▶ _Extracted data_
+++
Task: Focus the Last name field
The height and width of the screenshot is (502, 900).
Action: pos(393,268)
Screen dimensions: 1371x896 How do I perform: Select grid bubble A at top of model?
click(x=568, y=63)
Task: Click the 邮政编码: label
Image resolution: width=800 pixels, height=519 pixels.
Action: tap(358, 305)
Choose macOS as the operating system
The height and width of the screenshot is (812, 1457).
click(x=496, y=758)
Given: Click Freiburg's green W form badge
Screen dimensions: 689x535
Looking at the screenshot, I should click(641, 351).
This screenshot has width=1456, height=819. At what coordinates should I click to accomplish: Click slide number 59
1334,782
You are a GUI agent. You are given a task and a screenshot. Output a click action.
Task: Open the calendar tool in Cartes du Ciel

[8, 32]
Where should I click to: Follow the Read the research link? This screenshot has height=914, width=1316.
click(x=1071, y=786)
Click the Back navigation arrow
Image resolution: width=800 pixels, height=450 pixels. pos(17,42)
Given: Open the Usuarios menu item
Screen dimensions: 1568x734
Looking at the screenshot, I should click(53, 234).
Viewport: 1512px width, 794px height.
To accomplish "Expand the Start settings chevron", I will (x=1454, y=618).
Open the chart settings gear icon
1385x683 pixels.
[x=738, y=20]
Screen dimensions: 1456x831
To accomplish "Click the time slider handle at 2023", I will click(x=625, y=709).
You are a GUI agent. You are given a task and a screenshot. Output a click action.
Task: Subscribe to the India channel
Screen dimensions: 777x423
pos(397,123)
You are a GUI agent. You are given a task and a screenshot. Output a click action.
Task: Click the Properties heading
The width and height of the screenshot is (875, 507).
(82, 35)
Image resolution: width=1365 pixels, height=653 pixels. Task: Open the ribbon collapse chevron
+++
▶ _Your objective_
The answer must be every line of the records above that holds the word "chevron".

▶ _Solution to this task_
To accomplish "Expand the Start settings chevron", I will (x=1454, y=618).
Image resolution: width=1365 pixels, height=653 pixels. Task: Open the ribbon collapse chevron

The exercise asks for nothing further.